:: Listed records ::
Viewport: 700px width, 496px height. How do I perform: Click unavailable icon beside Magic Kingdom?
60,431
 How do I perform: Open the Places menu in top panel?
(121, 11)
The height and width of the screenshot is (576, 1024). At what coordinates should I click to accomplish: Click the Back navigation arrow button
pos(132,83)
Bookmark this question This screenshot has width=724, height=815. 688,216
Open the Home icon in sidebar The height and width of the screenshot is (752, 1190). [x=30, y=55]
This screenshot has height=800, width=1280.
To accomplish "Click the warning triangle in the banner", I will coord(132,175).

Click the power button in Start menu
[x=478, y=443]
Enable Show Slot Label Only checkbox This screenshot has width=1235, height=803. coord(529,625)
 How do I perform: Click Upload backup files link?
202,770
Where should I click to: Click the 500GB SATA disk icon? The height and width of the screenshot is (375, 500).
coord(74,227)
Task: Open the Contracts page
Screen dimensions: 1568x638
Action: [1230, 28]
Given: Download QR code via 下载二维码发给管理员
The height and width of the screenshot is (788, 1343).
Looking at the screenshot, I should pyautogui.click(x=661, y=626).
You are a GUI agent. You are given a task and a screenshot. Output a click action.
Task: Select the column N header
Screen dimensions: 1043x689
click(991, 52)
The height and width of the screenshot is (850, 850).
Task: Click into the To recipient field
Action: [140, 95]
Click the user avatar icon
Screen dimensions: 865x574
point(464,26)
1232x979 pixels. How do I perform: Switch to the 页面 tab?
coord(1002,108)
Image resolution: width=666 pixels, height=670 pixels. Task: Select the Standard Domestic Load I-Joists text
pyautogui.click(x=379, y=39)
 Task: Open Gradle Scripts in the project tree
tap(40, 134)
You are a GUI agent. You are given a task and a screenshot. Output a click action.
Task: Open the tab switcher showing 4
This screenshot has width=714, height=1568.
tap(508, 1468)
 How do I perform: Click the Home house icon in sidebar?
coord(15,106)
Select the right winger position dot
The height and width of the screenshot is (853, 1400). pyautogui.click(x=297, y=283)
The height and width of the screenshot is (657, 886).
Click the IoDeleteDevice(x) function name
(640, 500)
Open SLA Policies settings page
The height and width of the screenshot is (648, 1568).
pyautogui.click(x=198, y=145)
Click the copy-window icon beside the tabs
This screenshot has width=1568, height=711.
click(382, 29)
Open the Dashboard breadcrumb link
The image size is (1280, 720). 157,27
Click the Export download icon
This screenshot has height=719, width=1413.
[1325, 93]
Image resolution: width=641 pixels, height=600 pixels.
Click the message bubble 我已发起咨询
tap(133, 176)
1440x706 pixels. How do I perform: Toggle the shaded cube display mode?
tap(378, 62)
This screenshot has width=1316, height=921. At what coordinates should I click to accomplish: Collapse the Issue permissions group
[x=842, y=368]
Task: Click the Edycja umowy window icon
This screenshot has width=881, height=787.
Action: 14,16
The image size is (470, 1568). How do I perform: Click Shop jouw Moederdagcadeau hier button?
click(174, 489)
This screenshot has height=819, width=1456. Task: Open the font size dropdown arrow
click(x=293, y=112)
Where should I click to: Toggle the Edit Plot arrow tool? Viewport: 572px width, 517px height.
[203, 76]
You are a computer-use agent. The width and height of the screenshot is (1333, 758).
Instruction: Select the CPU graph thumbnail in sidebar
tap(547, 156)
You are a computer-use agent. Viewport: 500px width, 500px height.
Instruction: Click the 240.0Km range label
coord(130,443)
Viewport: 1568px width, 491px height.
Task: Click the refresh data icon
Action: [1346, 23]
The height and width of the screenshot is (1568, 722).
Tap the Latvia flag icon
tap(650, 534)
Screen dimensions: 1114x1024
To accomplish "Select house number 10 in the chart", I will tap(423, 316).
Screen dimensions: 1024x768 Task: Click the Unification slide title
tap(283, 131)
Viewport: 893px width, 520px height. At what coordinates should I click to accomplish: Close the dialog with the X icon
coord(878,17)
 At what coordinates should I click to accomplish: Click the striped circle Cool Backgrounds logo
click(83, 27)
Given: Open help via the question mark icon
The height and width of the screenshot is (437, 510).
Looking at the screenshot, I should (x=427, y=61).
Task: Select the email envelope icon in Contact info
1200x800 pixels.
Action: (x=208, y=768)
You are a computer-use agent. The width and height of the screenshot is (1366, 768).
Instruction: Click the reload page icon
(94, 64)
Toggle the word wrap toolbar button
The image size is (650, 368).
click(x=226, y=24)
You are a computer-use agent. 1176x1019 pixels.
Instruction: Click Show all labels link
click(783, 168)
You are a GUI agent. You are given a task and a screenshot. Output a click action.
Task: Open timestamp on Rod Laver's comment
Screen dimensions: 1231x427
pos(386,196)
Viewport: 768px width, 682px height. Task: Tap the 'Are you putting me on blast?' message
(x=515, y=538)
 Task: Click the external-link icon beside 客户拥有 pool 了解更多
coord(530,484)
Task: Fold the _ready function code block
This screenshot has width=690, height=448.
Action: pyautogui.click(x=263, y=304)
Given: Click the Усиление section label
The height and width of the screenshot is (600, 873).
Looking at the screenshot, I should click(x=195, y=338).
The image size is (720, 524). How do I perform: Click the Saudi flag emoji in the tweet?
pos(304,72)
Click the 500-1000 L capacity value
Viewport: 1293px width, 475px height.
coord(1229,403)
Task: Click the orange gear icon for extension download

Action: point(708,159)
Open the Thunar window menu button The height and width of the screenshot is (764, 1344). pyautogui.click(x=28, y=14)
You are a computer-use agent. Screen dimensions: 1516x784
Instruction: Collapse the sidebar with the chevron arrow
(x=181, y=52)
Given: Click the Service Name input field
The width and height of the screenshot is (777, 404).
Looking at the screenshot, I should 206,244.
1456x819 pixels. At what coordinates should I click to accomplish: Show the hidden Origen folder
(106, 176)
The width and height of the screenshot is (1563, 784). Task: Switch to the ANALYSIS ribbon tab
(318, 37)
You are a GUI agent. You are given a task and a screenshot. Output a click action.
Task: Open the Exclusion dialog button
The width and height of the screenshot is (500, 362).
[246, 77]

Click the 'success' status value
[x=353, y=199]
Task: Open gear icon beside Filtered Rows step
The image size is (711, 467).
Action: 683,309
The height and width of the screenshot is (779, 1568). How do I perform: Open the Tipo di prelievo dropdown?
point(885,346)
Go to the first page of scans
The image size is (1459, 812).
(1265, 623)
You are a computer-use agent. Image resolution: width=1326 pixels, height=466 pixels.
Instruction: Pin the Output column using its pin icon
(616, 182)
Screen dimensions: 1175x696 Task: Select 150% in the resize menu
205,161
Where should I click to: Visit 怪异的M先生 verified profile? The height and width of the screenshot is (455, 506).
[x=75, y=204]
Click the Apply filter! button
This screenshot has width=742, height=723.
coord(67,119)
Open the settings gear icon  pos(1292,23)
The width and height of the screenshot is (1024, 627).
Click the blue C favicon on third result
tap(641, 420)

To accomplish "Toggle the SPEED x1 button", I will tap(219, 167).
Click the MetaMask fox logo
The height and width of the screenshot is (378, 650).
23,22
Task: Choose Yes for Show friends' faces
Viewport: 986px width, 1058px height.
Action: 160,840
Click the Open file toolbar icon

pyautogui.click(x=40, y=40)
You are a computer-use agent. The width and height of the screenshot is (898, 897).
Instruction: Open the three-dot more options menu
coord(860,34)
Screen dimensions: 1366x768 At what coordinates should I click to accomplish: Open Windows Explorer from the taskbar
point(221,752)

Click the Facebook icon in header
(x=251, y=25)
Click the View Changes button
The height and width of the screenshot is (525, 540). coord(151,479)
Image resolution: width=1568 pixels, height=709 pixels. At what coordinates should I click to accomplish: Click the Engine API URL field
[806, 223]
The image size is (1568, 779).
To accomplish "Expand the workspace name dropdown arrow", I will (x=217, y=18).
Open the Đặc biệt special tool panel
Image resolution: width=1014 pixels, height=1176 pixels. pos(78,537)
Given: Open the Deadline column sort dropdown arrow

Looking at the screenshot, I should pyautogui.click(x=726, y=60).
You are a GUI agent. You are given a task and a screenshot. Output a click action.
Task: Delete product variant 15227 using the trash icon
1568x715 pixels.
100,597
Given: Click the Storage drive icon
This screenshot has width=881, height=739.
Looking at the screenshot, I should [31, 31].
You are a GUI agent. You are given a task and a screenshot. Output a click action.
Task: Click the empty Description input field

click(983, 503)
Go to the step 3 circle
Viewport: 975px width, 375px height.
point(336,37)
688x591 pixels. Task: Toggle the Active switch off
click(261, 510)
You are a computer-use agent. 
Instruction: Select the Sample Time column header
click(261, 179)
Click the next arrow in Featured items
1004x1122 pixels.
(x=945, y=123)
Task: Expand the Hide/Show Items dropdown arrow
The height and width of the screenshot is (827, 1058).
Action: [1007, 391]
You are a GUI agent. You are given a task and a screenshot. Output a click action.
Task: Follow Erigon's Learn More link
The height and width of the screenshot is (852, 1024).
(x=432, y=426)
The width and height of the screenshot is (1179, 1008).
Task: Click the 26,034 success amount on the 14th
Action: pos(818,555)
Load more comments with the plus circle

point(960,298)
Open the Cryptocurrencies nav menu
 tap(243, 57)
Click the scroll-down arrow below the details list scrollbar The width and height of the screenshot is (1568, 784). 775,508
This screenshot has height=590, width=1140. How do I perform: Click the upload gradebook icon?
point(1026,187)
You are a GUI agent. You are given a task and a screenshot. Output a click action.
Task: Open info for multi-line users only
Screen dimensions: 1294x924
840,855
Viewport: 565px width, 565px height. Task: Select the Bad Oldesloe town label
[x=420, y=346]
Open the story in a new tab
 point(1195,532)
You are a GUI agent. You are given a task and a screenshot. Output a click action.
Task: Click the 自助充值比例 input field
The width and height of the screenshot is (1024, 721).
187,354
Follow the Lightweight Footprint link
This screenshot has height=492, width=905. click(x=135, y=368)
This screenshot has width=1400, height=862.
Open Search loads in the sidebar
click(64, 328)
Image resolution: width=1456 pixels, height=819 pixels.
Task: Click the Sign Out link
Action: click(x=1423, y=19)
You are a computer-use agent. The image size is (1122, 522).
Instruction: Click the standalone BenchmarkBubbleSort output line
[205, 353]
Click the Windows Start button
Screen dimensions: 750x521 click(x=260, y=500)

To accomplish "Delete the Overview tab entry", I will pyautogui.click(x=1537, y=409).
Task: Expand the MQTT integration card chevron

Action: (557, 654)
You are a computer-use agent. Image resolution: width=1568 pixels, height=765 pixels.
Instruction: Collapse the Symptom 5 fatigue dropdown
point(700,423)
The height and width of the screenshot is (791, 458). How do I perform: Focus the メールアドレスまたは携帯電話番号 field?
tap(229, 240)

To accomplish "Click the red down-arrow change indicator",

:: The problem ::
Write out again, word for word, the lines above from the one containing "This screenshot has height=800, width=1280." through the one containing "coord(74,227)", including both.

:: Written response ::
This screenshot has height=800, width=1280.
To accomplish "Click the warning triangle in the banner", I will coord(132,175).

Click the power button in Start menu
[x=478, y=443]
Enable Show Slot Label Only checkbox This screenshot has width=1235, height=803. coord(529,625)
 How do I perform: Click Upload backup files link?
202,770
Where should I click to: Click the 500GB SATA disk icon? The height and width of the screenshot is (375, 500).
coord(74,227)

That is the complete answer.